Department of Emergency Medicine; University of Pennsylvania Perelman School of Medicine
Stephanie Abbuhl MD is Professor and Vice Chair of Faculty Affairs in the department of Emergency Medicine at the University of Pennsylvania’s Perelman School of Medicine. She is board certified in both emergency medicine and internal medicine and completed the ELAM (Executive Leadership in Academic Medicine) fellowship in 2005. Dr. Abbuhl played a key role in the evolution of Emergency Medicine into a full academic department at Penn and over the years has served in several leadership positions including Interim Chair, Medical Director for 14 years, Fellowship Director, and Vice Chair since 2004. She has continued to actively practice and teach emergency medicine for over 35 years. Dr. Abbuhl’s primary research interests include establishing evidence-based best practices for faculty development (men and women) and investigating causal factors and interventions to advance women’s careers in medicine.

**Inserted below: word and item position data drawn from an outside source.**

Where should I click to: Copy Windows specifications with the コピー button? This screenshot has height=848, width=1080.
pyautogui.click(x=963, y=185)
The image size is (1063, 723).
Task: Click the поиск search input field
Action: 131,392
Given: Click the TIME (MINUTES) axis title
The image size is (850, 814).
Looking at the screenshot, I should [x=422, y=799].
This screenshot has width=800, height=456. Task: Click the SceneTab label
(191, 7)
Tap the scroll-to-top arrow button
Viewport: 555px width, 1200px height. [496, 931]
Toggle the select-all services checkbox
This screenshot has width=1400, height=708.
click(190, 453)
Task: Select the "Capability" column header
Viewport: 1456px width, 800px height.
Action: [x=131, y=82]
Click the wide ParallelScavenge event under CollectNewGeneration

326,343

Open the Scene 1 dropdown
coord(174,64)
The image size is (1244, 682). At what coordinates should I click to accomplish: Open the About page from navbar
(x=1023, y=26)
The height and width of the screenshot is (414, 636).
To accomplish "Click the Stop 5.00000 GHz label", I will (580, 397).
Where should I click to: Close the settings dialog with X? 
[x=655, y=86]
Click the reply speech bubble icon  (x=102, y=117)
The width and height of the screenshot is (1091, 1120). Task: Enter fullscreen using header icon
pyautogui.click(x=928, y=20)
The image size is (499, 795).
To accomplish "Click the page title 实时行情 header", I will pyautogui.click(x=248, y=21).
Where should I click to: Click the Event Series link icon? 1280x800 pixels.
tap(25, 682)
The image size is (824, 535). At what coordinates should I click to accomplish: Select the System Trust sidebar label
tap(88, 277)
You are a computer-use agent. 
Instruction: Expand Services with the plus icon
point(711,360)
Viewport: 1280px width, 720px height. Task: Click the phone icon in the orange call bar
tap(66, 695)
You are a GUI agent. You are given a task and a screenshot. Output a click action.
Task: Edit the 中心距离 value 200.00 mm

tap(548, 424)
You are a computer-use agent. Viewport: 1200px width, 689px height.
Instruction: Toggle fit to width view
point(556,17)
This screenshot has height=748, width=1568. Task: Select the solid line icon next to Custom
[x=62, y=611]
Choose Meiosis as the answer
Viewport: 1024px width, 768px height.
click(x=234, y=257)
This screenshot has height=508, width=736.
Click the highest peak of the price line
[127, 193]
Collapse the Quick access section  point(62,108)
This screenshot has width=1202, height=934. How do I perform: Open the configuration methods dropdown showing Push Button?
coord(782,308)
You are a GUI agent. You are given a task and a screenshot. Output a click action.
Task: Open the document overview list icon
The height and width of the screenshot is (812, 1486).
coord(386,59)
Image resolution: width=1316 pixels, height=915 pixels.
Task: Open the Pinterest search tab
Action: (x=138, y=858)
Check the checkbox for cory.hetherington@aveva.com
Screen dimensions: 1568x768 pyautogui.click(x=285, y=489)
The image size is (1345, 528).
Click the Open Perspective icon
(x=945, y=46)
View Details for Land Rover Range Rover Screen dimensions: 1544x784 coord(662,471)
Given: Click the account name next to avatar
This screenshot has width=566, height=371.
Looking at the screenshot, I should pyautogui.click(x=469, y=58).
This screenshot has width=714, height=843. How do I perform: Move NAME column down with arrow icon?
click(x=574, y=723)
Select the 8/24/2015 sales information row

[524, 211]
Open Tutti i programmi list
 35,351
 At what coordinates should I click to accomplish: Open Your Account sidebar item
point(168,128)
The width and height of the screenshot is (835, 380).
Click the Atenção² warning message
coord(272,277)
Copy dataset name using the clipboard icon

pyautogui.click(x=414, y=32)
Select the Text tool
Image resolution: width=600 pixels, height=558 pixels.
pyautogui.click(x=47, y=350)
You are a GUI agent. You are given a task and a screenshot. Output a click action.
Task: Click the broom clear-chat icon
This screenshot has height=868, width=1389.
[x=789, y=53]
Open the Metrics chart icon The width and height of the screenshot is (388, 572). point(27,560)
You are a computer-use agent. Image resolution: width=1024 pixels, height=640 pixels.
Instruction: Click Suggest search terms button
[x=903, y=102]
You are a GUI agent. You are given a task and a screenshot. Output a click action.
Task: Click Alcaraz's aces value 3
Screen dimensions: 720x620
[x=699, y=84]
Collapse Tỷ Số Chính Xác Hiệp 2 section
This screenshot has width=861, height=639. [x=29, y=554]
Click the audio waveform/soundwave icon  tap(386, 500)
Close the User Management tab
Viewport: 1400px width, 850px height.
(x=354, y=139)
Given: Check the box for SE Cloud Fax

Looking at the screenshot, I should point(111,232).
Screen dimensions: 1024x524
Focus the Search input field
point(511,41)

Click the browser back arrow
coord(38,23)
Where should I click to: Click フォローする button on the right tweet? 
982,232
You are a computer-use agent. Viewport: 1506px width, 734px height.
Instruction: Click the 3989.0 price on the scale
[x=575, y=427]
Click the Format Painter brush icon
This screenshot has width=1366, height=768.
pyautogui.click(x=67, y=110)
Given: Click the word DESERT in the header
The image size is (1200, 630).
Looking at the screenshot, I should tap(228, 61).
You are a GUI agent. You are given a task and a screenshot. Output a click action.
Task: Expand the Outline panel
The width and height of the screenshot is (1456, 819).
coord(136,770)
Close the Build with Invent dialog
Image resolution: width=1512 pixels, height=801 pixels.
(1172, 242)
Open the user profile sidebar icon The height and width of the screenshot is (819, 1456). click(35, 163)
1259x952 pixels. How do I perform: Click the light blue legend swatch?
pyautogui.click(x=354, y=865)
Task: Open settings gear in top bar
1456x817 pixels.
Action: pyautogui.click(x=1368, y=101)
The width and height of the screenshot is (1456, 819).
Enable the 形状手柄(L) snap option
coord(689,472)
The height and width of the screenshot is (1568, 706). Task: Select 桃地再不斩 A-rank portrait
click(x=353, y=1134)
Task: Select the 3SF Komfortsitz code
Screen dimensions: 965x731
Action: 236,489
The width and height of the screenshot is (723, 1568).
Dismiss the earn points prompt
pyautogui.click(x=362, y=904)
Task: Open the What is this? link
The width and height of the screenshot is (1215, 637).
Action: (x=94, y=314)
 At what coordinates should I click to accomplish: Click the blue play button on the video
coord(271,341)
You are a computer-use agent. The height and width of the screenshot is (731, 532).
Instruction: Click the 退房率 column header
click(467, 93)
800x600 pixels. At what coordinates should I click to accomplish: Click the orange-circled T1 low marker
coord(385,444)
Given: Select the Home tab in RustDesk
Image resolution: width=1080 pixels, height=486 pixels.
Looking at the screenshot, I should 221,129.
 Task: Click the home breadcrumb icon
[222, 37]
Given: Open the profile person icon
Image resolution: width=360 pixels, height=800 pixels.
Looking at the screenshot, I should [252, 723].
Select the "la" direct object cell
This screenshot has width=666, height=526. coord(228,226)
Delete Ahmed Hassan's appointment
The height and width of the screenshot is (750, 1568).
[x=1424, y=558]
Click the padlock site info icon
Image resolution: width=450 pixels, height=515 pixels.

Since 2001, Dr. Abbuhl has been the Executive Director of FOCUS on Health & Leadership for Women, a unique faculty development program funded by the Dean to recruit, retain and advance women faculty and to promote women’s health research. In 2004, the FOCUS program received the AAMC’s Women in Medicine Leadership Development Award. Dr. Abbuhl’s experience with numerous innovative FOCUS initiatives led to the unique RO1-funded NIH-TAC (Transforming Academic Culture) trial for which she was PI working with collaborator Dr. JA Grisso. This 4-year trial studied a multi-faced intervention in a cluster-randomized design across the entire school of medicine aimed at improving the academic productivity and job satisfaction of women faculty. Since 2013, along with a multidisciplinary team of Penn colleagues, Dr. Abbuhl has developed and led the Penn Pathways career-leadership program for men and women assistant professors in the STEM fields. Dr. Abbuhl’s recent awards have included the 2012 AAMC Group on Women in Medicine and Science Leadership Development Award, a national honor in recognition of her research and programmatic work on promoting women’s biomedical careers; the 2013 Trustee’s Council of Penn Women-Provost Award at Penn for her leadership in advancing women at the University of Pennsylvania; and the 2015 Arthur Asbury Outstanding Mentoring Award at the Perelman School of Medicine.